# Activity
Below are entries. Pull out all lines containing "menu".

# Collected data

# # # # #

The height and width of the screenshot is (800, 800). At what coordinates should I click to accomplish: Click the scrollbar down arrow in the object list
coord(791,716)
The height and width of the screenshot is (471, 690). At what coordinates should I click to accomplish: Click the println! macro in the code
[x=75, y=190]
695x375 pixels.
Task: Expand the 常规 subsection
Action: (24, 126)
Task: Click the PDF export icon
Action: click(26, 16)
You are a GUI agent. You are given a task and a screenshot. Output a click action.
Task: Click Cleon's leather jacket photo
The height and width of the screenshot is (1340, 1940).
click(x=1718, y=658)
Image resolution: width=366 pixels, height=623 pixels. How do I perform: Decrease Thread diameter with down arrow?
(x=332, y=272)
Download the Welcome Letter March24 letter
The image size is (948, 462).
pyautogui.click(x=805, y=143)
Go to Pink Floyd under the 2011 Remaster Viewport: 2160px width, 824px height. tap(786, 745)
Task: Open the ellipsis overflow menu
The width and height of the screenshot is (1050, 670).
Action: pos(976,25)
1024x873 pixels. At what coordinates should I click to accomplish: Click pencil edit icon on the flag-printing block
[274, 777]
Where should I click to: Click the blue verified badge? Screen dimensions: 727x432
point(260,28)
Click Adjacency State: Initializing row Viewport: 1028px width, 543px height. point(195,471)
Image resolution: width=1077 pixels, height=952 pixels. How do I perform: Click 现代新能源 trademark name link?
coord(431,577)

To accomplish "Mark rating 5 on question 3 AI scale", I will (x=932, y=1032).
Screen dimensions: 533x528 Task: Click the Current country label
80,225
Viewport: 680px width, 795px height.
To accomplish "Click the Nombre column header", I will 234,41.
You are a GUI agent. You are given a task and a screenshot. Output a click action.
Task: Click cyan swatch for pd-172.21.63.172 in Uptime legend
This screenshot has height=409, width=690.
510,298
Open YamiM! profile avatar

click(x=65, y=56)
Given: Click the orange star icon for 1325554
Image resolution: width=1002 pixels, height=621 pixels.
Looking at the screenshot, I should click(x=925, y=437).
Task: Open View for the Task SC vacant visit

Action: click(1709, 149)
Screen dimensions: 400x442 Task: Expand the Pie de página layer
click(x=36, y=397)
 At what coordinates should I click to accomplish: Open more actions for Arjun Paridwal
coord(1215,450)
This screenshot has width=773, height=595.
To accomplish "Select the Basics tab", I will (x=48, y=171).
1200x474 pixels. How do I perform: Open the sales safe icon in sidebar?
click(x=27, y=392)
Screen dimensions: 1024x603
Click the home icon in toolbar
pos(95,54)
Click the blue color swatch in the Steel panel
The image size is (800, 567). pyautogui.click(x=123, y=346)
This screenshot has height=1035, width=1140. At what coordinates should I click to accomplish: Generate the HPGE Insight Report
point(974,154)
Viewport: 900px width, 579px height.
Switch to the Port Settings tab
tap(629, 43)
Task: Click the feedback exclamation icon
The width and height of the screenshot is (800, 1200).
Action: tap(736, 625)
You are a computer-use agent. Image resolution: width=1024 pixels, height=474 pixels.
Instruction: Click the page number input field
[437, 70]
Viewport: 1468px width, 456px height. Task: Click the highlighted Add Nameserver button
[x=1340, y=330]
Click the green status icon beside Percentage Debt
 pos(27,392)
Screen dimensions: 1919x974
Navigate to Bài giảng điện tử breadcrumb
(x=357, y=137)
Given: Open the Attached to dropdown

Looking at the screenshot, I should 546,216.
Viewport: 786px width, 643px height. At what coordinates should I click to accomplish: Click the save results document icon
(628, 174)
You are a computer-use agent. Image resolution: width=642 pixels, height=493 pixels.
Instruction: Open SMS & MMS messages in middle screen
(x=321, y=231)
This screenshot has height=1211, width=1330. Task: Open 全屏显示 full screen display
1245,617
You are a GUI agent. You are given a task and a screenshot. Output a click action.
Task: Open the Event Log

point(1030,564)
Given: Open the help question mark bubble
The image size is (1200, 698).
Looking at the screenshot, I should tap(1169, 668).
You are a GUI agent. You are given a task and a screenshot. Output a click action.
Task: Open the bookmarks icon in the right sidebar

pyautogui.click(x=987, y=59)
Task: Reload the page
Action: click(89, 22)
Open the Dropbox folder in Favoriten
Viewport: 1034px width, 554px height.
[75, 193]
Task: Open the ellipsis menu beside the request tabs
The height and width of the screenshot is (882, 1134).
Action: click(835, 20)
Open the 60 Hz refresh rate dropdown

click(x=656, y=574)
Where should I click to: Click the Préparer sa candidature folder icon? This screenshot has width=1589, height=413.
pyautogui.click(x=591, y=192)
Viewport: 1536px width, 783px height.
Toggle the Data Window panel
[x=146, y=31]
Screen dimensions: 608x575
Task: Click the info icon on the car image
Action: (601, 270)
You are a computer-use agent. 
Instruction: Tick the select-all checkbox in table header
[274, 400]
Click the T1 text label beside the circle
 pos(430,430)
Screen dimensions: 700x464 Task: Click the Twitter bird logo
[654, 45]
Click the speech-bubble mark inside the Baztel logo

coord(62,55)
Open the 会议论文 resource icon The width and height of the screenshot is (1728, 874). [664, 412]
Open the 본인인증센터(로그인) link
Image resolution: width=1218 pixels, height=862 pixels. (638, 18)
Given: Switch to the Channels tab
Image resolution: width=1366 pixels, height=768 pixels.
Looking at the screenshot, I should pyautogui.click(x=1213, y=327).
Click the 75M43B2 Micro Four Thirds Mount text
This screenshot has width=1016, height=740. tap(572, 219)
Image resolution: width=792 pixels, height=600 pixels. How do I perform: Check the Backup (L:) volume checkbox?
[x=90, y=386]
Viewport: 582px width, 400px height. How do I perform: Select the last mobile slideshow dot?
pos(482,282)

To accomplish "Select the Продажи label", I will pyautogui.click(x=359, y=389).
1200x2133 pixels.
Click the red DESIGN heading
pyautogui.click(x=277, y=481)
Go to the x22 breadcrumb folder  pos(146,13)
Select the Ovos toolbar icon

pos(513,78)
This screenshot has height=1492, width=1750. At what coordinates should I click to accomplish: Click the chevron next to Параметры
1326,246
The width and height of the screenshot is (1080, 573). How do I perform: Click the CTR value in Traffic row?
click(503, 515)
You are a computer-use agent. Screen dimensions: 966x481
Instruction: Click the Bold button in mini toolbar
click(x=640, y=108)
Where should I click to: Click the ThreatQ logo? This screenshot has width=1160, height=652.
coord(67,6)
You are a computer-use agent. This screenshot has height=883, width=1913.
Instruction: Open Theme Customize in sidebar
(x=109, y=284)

# # # # #

# Written reply
Task: Open the ellipsis overflow menu
Task: Open the ellipsis menu beside the request tabs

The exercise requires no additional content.